Convergence theorem (Banach fixed-point): If g is continuously differentiable near \((x^\star)\) and \[ |g'(x_\star)| < 1, \] then for initial guesses \(x_0\) sufficiently close to \(x^\star\), the iterates converge linearly to \(x^\star\) with asymptotic rate \(|g'(x^\star)|\).

Choice of g. Different rearrangements yield different g's with different convergence properties. A poor choice (with \((|g'|\ge 1))\) can diverge.

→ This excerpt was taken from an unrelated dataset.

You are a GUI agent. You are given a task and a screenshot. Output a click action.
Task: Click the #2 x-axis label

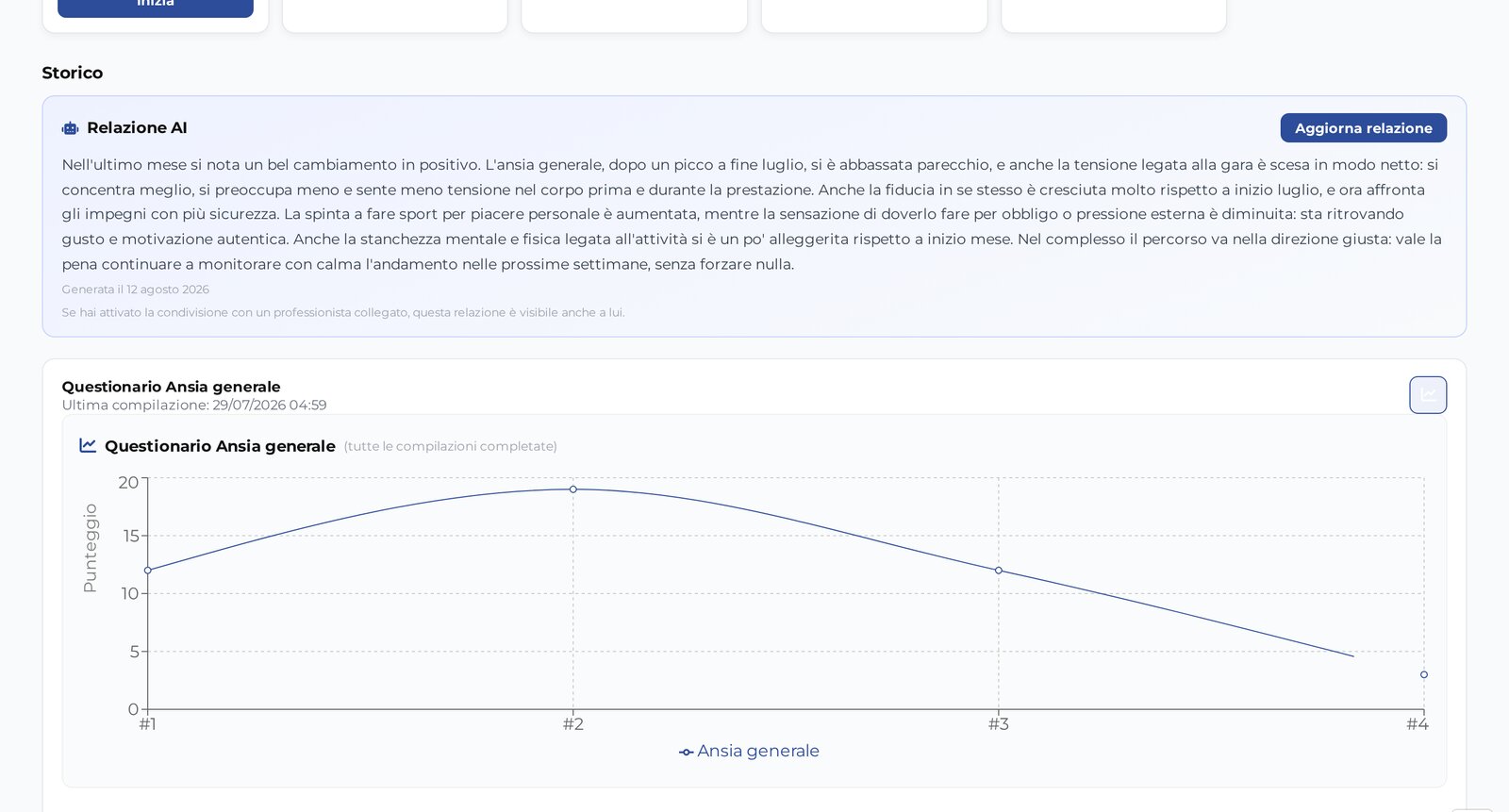click(573, 724)
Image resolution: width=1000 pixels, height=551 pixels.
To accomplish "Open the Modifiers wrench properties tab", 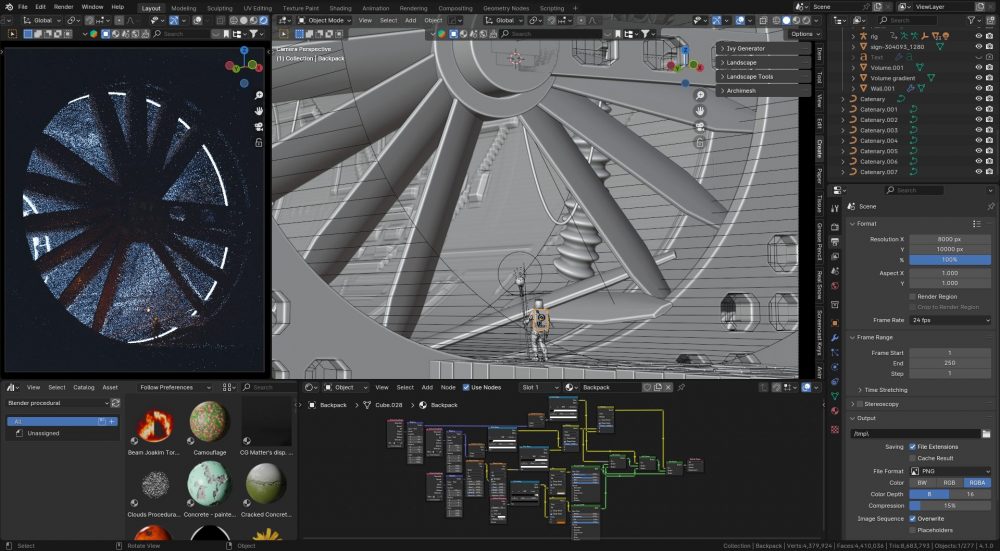I will 834,339.
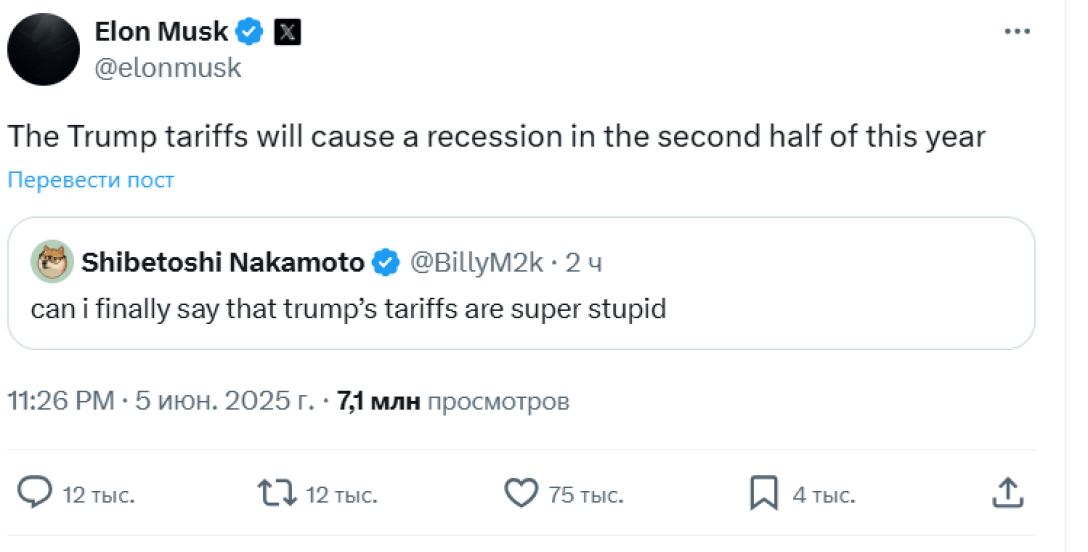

  • Rate: linear with factor \(|g'(r)|\).

4. Newtons Method

From Taylor expansion: \[ f(x) \approx f(x_k) + f'(x_k)(x-x_k). \] Set \(f(x)=0\) to solve for next iterate: \[ x_{k+1} = x_k - \frac{f(x_k)}{f'(x_k)}. \]

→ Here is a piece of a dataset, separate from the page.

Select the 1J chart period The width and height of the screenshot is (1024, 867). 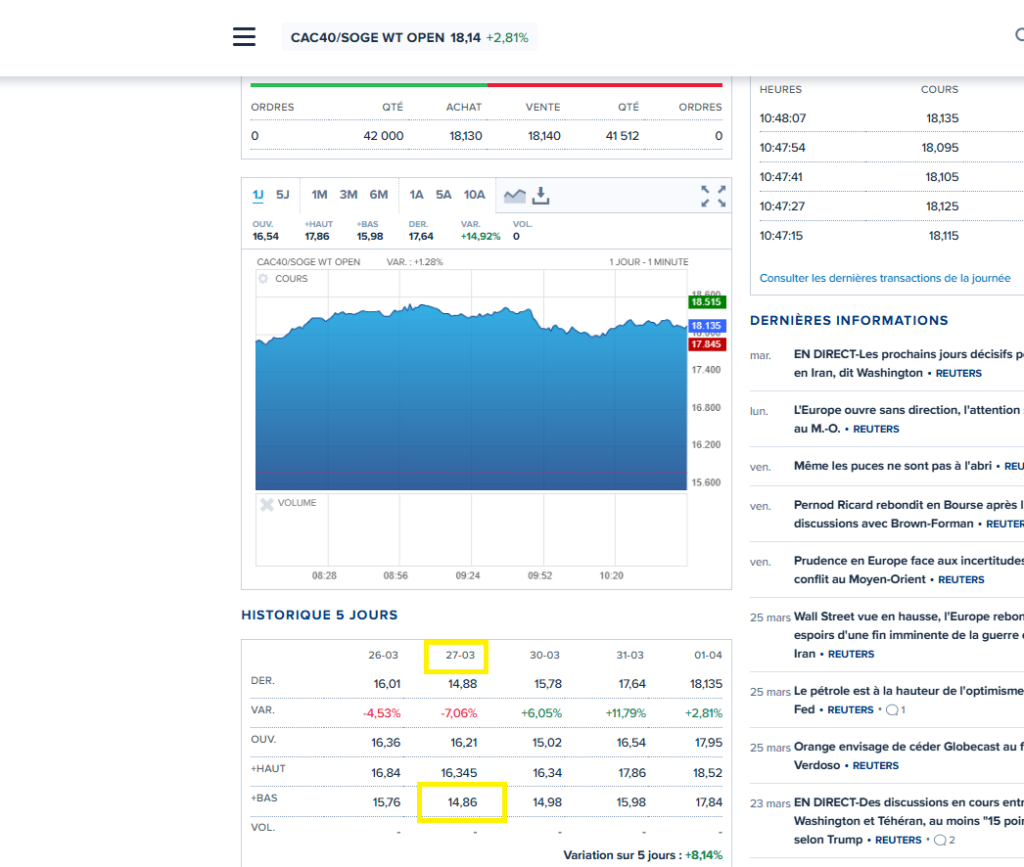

  • Quadratic convergence for simple roots.
  • For multiple roots: drops to linear.
  • Requires derivative, sensitive to initial guess.

5. Secant Method

  • Avoids derivative by approximating slope with finite difference: \[ x_{k+1} = x_k - f(x_k) \frac{x_k - x_{k-1}}{f(x_k)-f(x_{k-1})}. \]

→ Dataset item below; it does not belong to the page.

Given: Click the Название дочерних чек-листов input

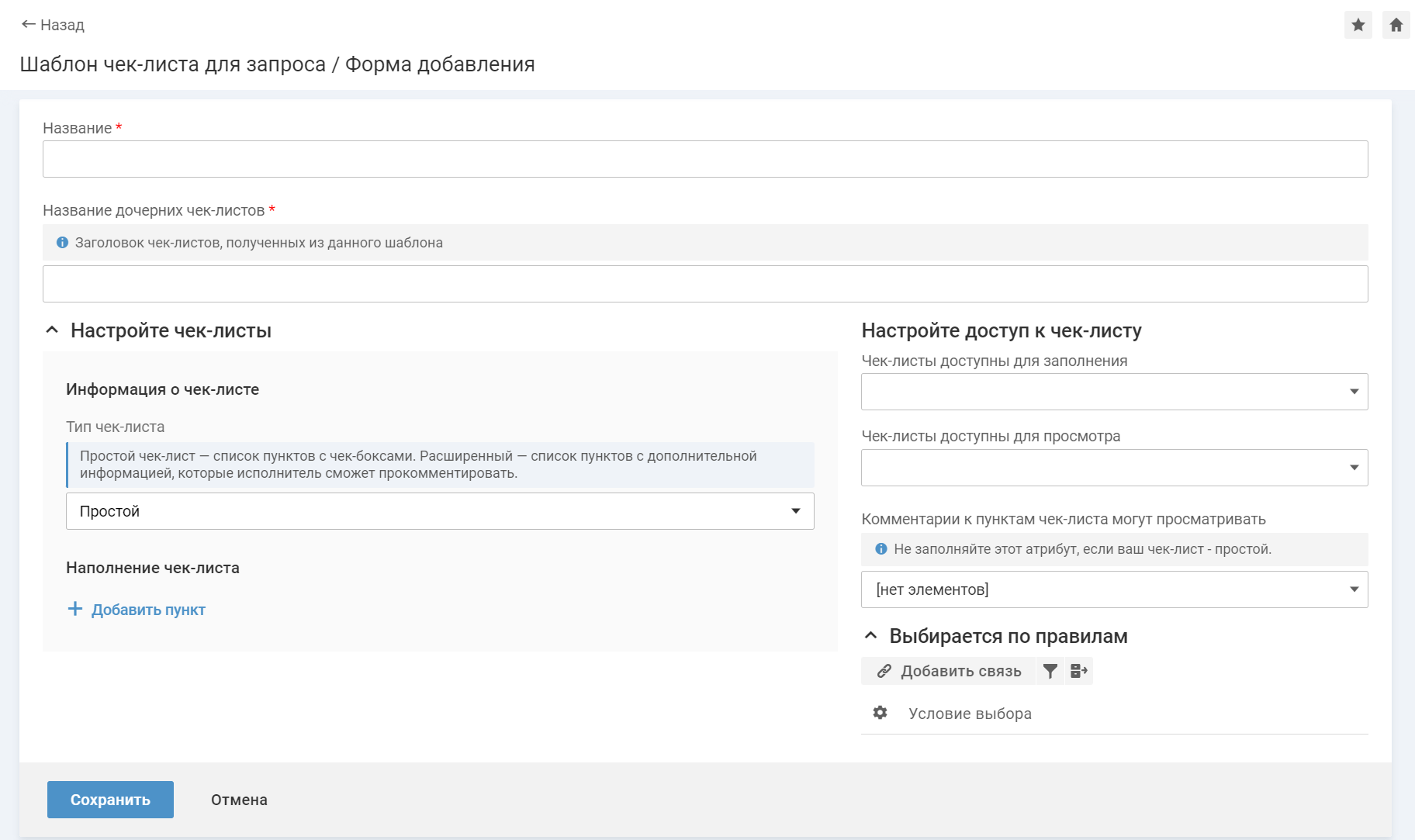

  • Convergence order: \(\approx 1.618\) (superlinear).

  • More efficient than Newton if derivative expensive.

6. Stopping Criteria

We stop iteration when:

  • \(|f(x_k)| \le \varepsilon\) (residual small), or
  • \(|x_{k+1}-x_k| \le \varepsilon(1+|x_{k+1}|)\) (relative step small).
from numethods import Bisection, FixedPoint, NewtonRoot, Secant
import math

# Example function: f(x) = x^2 - 2
f = lambda x: x**2 - 2
df = lambda x: 2*x

# Bisection
bisect = Bisection(f, 0, 2, tol=1e-8)
root_b = bisect.solve()
print('Bisection root:', root_b)

# Newton
newton = NewtonRoot(f, df, 1.0, tol=1e-12)
root_n = newton.solve()
print('Newton root:', root_n)

# Secant
sec = Secant(f, 0, 2, tol=1e-12)
root_s = sec.solve()
print('Secant root:', root_s)

# Fixed point: g(x)=sqrt(2) ~ rewriting
g = lambda x: (2/x)  # not always convergent, but demonstrates
try:
    fp = FixedPoint(g, 1.0, tol=1e-8)
    root_fp = fp.solve()
    print('Fixed-point root:', root_fp)
except Exception as e:
    print('Fixed-point failed:', e)
Bisection root: 1.4142135605216026
Newton root: 1.4142135623730951
Secant root: 1.414213562373095
Fixed-point failed: Fixed-point iteration did not converge

7. Comparison of Methods

Method Requires derivative Convergence rate Guarantee?
Bisection No Linear Yes (if sign change)
Fixed-Point No Linear Not always
Newton Yes Quadratic Locally (good guess)
Secant No ~1.618 (superlinear) Locally (good guess)

8. Exercises

  1. Apply all four methods to \(f(x)=\cos x - x\).
  2. Try Newtons method on \(f(x)=(x-1)^2\) and compare convergence rate with \(f(x)=x^2-2\).
  3. Modify Secant to stop if denominator too small.